— start Text excerpt —
Kudos for much of the success of Arab cinema go to Mad Solutions, the Cairo, Abu Dhabi and New York based marketing and distribution company for its marketing and social media strategies as well as its release of “Theeb”, “Zinzana” and “Ave Maria”. It also helped create the Arab Cinema Center which was launched last year at the Berlinale and Efm.
In all, 20 Mena films played in the Festival and Market this year.
And what of that other small country in the region called Israel (and/ or Palestine) which is not included in the term Mena? While Israeli films that showed in Berlin received international praise, they will never show in any of the Arab countries and are sometimes boycotted by international film festivals who succumb to censorship tactics.
Most of the larger Israeli features go to Cannes, Venice and Toronto; “Afterthought” went to Cannes, “Mountain” to Venice, “Barash” to San Sebastian”, “Wedding Doll” to London and “A.K.A. Nadia” to Talinn Black Nights Film Festival. In Berlin many are screened as German Premieres.
— end Text excerpt —
§ **Set problem 1**
Rewrite the part of the text on Arab and Israeli cinema that opens with the words containing "Kudos for much" and closes with "Market this year.", switching "Berlinale" to "Berlin International Film Festival".
§ **Set problem 2**
Summarize the text on Arab and Israeli cinema in two sentences.
— start Given entries —
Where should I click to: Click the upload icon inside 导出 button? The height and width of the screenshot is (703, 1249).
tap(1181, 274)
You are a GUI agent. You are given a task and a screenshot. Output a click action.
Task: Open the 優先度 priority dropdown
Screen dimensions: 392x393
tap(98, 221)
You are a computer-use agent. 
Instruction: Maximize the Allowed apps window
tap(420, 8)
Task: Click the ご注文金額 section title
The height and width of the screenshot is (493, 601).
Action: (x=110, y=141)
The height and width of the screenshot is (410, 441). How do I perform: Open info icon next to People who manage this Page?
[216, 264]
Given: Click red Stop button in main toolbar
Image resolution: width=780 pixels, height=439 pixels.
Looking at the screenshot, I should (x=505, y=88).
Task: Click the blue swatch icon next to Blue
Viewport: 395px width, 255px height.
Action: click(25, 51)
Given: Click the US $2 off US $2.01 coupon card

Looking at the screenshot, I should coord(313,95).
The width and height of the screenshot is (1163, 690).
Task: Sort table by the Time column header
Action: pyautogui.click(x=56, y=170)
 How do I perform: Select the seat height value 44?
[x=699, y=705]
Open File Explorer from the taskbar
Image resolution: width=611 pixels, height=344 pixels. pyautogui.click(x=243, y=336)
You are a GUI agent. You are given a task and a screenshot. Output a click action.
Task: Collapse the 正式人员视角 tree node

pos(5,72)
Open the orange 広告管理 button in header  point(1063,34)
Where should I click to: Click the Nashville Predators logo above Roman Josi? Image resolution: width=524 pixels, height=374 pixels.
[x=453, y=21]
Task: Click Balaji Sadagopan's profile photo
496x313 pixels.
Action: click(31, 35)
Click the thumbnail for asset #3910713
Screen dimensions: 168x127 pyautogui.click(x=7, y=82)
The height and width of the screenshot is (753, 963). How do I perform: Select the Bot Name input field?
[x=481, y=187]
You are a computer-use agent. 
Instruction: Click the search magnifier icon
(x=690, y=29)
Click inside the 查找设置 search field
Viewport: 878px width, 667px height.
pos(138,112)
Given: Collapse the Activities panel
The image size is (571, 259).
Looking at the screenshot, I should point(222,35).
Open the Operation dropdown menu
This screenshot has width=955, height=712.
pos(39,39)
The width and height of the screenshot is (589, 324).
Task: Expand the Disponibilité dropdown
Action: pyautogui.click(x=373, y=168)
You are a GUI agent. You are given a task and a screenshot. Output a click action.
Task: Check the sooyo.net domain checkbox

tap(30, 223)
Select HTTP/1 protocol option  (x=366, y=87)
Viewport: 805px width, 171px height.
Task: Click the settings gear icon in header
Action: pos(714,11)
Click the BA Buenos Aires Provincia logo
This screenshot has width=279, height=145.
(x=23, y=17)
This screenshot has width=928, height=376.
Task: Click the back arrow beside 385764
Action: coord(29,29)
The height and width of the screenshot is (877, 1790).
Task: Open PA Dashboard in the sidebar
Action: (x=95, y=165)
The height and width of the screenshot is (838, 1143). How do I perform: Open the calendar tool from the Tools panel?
— end Given entries —
§ **Output 1**
Kudos for much of the success of Arab cinema go to Mad Solutions, the Cairo, Abu Dhabi and New York based marketing and distribution company for its marketing and social media strategies as well as its release of “Theeb”, “Zinzana” and “Ave Maria”. It also helped create the Arab Cinema Center which was launched last year at the Berlin International Film Festival and Efm.
In all, 20 Mena films played in the Festival and Market this year.

§ **Output 2**
Mad Solutions, a marketing and distribution company, gets much of the credit for the success of Arab cinema, and 20 Mena films played in the Festival and Market this year. Israeli films that showed in Berlin received international praise, but they will never show in any of the Arab countries, and most of the larger Israeli features go to Cannes, Venice and Toronto.